_BRIEF_: Pull out the records from the line with "Sort table by rsid column header" up to and including the line with "Screen dimensions: 743x743", and copy them exactly.
## begin
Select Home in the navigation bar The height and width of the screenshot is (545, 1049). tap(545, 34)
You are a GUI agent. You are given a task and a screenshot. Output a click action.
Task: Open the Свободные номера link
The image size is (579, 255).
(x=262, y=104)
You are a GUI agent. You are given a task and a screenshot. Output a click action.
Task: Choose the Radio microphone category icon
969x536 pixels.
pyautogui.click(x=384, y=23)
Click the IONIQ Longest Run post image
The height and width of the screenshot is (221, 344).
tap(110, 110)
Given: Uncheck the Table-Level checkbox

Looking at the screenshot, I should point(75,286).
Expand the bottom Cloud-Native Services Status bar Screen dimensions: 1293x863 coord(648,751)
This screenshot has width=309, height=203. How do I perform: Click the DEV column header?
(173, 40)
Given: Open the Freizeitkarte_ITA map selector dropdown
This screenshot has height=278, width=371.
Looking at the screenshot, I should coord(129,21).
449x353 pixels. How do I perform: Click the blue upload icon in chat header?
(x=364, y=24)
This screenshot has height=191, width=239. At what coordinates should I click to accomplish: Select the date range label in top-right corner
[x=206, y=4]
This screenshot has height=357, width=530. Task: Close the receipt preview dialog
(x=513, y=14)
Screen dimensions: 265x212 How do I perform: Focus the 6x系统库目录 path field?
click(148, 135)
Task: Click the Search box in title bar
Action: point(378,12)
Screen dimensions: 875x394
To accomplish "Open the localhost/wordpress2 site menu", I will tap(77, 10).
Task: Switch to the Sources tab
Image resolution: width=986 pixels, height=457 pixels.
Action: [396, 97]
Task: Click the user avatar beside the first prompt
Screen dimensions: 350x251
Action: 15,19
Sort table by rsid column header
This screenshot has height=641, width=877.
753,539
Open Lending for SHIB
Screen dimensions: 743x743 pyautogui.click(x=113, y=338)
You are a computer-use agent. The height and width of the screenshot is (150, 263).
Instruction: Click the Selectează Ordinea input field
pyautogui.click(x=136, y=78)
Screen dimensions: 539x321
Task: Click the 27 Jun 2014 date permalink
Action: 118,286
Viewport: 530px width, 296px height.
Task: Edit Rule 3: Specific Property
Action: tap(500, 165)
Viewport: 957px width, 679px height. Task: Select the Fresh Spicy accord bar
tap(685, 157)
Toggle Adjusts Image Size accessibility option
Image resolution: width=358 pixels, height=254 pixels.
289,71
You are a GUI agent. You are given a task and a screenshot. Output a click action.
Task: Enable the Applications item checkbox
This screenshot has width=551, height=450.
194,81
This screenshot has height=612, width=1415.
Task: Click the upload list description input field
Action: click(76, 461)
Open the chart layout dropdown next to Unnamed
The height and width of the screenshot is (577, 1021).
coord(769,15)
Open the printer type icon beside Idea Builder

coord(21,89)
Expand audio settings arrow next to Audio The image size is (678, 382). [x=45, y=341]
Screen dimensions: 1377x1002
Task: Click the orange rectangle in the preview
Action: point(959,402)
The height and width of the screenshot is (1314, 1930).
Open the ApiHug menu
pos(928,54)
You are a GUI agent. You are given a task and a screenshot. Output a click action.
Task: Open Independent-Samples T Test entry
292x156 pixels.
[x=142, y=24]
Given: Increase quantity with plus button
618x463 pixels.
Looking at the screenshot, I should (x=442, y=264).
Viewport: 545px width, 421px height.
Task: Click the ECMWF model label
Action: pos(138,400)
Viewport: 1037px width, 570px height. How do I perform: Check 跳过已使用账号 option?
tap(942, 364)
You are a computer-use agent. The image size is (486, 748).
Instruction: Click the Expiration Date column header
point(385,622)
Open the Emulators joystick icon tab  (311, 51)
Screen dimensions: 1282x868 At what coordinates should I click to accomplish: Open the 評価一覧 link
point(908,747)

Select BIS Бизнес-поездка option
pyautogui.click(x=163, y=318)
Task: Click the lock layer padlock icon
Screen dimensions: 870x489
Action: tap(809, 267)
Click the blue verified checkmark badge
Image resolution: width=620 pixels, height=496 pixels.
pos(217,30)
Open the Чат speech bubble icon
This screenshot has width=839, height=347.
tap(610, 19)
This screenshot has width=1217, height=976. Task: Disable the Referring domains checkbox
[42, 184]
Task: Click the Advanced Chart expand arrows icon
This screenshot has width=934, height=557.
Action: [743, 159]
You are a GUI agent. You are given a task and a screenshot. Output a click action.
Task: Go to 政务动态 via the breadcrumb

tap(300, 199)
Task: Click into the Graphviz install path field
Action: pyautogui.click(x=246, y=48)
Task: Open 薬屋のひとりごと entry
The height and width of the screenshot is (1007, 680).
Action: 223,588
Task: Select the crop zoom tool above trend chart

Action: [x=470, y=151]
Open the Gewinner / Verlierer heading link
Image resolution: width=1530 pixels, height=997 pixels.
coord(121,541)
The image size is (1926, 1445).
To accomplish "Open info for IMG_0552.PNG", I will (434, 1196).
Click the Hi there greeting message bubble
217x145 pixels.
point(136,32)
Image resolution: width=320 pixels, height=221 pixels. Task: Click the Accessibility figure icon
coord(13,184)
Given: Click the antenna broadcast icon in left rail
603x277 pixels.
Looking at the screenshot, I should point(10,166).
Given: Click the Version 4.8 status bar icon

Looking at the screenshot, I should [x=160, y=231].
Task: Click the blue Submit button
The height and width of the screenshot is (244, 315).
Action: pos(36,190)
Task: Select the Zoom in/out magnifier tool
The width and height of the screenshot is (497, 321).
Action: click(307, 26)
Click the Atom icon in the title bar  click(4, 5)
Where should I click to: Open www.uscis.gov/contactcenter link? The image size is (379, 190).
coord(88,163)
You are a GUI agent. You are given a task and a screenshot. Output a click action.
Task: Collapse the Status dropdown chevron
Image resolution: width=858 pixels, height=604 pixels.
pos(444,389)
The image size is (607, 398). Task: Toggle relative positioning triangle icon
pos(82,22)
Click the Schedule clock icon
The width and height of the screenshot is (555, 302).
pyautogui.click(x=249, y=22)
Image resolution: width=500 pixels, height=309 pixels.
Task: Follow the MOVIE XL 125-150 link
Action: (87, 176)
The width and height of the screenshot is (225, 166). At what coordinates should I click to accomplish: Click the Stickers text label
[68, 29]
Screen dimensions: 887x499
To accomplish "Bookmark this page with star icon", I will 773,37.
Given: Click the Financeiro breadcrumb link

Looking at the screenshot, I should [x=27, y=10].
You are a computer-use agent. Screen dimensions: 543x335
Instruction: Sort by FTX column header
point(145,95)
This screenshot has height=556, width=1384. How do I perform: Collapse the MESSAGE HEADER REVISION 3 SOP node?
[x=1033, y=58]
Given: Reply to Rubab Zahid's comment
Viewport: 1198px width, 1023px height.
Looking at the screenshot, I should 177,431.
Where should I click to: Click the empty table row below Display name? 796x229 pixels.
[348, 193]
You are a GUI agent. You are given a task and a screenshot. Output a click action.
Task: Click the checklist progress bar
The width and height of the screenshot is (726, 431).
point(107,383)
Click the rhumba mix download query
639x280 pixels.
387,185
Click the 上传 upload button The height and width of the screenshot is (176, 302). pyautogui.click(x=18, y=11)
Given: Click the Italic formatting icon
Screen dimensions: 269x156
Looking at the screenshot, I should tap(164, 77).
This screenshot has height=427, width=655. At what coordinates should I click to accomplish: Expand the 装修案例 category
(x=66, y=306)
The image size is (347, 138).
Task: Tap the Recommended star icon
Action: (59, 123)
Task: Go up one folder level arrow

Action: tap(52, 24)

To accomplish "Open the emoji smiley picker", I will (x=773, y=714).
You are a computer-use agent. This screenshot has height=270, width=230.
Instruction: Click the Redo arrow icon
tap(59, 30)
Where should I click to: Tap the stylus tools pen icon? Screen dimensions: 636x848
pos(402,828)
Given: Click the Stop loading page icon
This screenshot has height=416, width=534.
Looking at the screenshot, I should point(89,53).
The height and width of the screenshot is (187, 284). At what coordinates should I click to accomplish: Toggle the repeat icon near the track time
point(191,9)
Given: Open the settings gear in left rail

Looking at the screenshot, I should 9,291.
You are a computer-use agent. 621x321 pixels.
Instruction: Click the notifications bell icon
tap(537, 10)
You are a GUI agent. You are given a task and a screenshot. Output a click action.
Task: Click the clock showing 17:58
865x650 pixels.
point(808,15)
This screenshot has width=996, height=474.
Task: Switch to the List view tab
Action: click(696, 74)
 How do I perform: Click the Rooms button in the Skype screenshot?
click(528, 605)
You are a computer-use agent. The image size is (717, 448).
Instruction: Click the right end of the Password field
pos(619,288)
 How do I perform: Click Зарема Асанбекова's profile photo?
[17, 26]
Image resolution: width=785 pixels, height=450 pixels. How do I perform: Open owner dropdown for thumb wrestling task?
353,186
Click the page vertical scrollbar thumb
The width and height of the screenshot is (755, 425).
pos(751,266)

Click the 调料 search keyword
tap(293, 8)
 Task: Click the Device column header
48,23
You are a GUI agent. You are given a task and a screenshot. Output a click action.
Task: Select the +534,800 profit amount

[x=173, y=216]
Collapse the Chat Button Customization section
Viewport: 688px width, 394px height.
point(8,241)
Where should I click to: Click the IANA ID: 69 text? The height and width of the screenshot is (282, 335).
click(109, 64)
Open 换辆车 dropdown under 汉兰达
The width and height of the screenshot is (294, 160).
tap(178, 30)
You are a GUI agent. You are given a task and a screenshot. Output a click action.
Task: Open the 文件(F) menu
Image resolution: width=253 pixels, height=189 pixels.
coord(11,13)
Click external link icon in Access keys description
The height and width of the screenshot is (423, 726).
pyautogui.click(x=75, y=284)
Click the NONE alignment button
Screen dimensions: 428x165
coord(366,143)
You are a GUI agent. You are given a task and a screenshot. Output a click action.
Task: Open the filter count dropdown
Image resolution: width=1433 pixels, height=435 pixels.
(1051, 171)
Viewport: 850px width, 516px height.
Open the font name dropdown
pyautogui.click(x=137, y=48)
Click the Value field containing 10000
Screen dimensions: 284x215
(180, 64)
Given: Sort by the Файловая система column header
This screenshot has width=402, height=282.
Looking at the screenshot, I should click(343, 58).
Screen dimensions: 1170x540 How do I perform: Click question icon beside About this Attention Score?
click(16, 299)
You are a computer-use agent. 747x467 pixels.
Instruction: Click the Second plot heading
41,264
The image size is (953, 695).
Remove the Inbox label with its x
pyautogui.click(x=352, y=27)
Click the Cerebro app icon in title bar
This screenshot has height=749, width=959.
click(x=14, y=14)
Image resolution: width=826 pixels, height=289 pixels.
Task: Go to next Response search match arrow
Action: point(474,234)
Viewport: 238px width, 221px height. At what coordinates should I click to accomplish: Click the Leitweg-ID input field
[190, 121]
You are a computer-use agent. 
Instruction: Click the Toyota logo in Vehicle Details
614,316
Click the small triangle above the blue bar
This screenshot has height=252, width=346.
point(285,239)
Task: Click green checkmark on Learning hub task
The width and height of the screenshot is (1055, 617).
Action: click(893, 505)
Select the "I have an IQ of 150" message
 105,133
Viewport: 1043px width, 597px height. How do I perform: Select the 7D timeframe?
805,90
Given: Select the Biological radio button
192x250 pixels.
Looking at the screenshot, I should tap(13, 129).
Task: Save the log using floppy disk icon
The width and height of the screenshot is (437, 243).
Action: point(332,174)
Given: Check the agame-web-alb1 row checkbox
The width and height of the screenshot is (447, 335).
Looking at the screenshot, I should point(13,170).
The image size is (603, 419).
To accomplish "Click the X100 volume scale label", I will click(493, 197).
## end
_RESULT OF THIS EXERCISE_:
Sort table by rsid column header
This screenshot has height=641, width=877.
753,539
Open Lending for SHIB
Screen dimensions: 743x743 pyautogui.click(x=113, y=338)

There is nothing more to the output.